- Work task A
In the book review, where does Carpenter describe the group's meetings as taking place?
- Work task B
Quote the stretch of the book review from "Carpenter’s The Inklings" through "moving and profoundly beautiful.".
##### Passage for review #####
I'm always thrilled when The Company They Keep gets an enthusiastic review. But some reviews make me want to jump and shout "YES! You get it!! That's what this book is all about!!!" That was my reaction to this review recently posted by author John Adcox on his blog:

 In Good Company: The Company They Keep By Diana Pavlac Glyer

Until the publication of Diana Pavlac Glyer’s new book The Company The Keep: C.S. Lewis and J.R.R. Tolkien as Writers in Community, I hadn’t realized how strong was my urge to be a “completist.” A new book out on the Inklings? By all means, I had to have it, period. This is fortunate, because if I paused to remind myself that I’d already read Humphrey Carpenter’s superb biography The Inklings, and then to ask if I really, really needed another book on the subject, the rational part of my brain might have said “no,” and (it’s not completely impossible) might have carried the day. And that would have been too darn bad. Glyer’s book makes a wonderful companion to Carpenter’s more well known volume, and stands very well on its own. Carpenter’s book is a biography; Glyer’s is an examination of the very significant ways in which, as a community, the Inkings challenged, inspired, influenced, and supported one another. The Company The Keep is a terrific and insightful read.

Carpenter’s The Inklings tells a rollicking good story. When Carpenter describes the group’s meetings at The Eagle and Child Pub, you can almost hear the glasses clinking merrily; you’d swear that, now and then, you catch, almost the faint and fading scent of sweet pipe smoke. You feel that you know Tolkien, Lewis, Williams, Barfield, and the others, a privilege as welcome as it is rare. Carpenter’s recreation of the now-famous conversation between Lewis and Tolkien on mythopoeia and the deeper truth hidden in the “lies” of myth is moving and profoundly beautiful.
##### Information supplied #####
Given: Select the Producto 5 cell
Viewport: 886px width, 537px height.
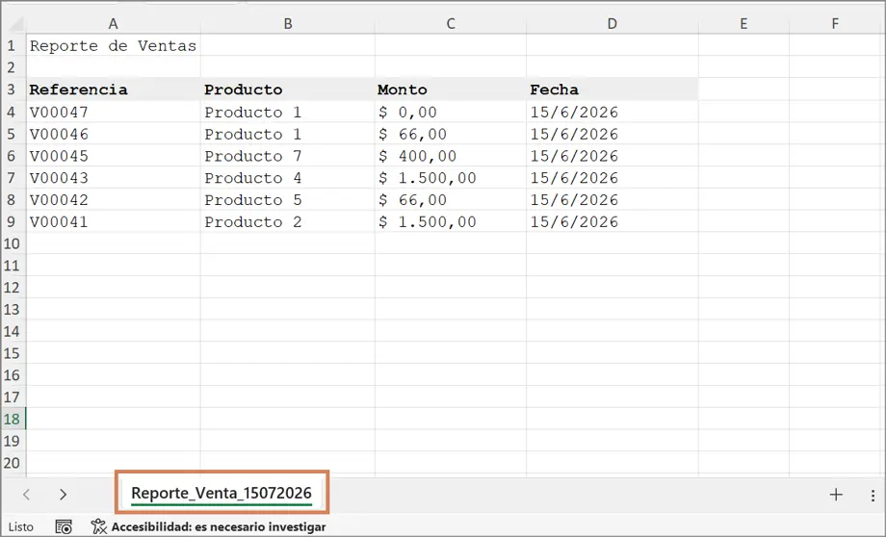Looking at the screenshot, I should point(288,200).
#####
- Exercise output A
The Eagle and Child Pub

- Exercise output B
Carpenter’s The Inklings tells a rollicking good story. When Carpenter describes the group’s meetings at The Eagle and Child Pub, you can almost hear the glasses clinking merrily; you’d swear that, now and then, you catch, almost the faint and fading scent of sweet pipe smoke. You feel that you know Tolkien, Lewis, Williams, Barfield, and the others, a privilege as welcome as it is rare. Carpenter’s recreation of the now-famous conversation between Lewis and Tolkien on mythopoeia and the deeper truth hidden in the “lies” of myth is moving and profoundly beautiful.